Assistant Professor Department of Computer Engineering and IT, Payame Noor University, Tehran, Iran
Abstract: (91 Views)
Semantic segmentation seeks to give a set of pixels depicting an object in an image suitable labels depending on their appearance and semantic characteristics. Though it is still one of the most difficult issues in image processing and computer vision, this work has attracted a lot of interest recently.

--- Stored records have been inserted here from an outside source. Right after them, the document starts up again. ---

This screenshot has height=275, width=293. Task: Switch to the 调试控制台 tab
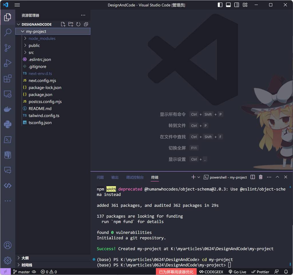pyautogui.click(x=135, y=177)
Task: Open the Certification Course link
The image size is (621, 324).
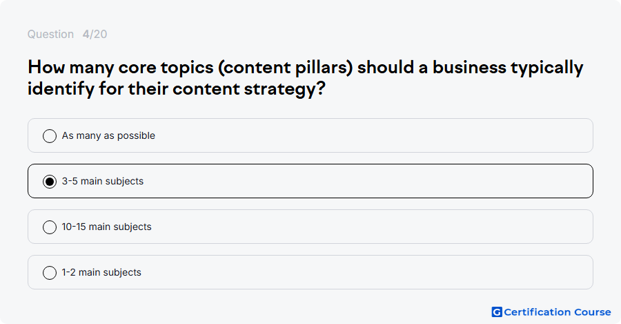Action: pos(551,312)

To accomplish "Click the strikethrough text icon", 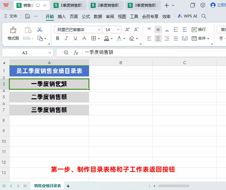I will pos(84,38).
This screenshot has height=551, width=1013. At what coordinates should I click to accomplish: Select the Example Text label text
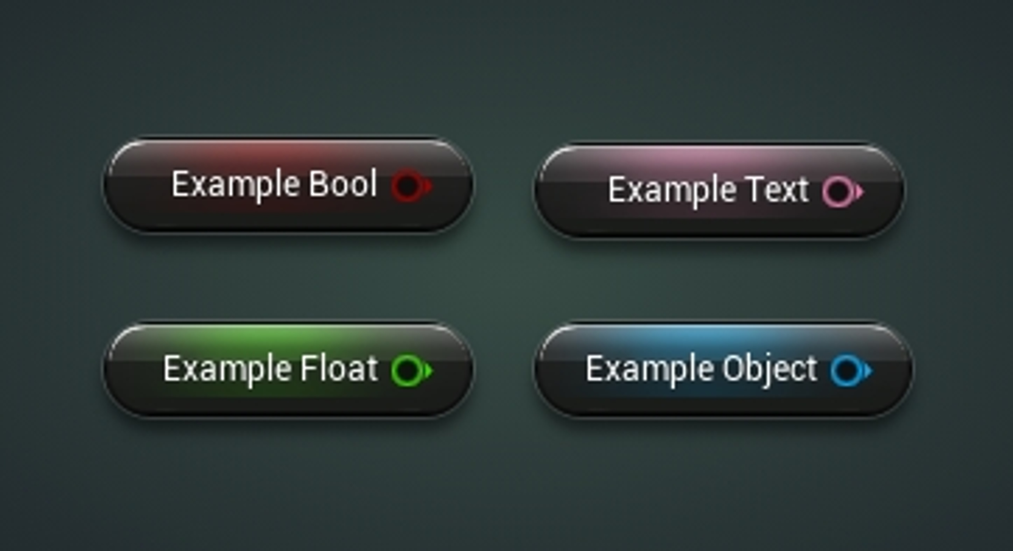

The availability of RGBD sensors has introduced new possibilities for segmentation by incorporating depth information alongside color. However, effectively combining these modalities presents challenges due to misalignments and depth inaccuracies. This paper proposes CRFCut, a novel unsupervised segmentation method that utilizes a Conditional Random Field (CRF) model optimized with graph cuts to segment RGBD images into coherent regions. The method recursively divides regions into foreground and background layers, employing superpixel-based appearance segmentation for the RGB component and integrating depth cues to refine results. This approach enables robust segmentation, even in the presence of noisy or incomplete depth information.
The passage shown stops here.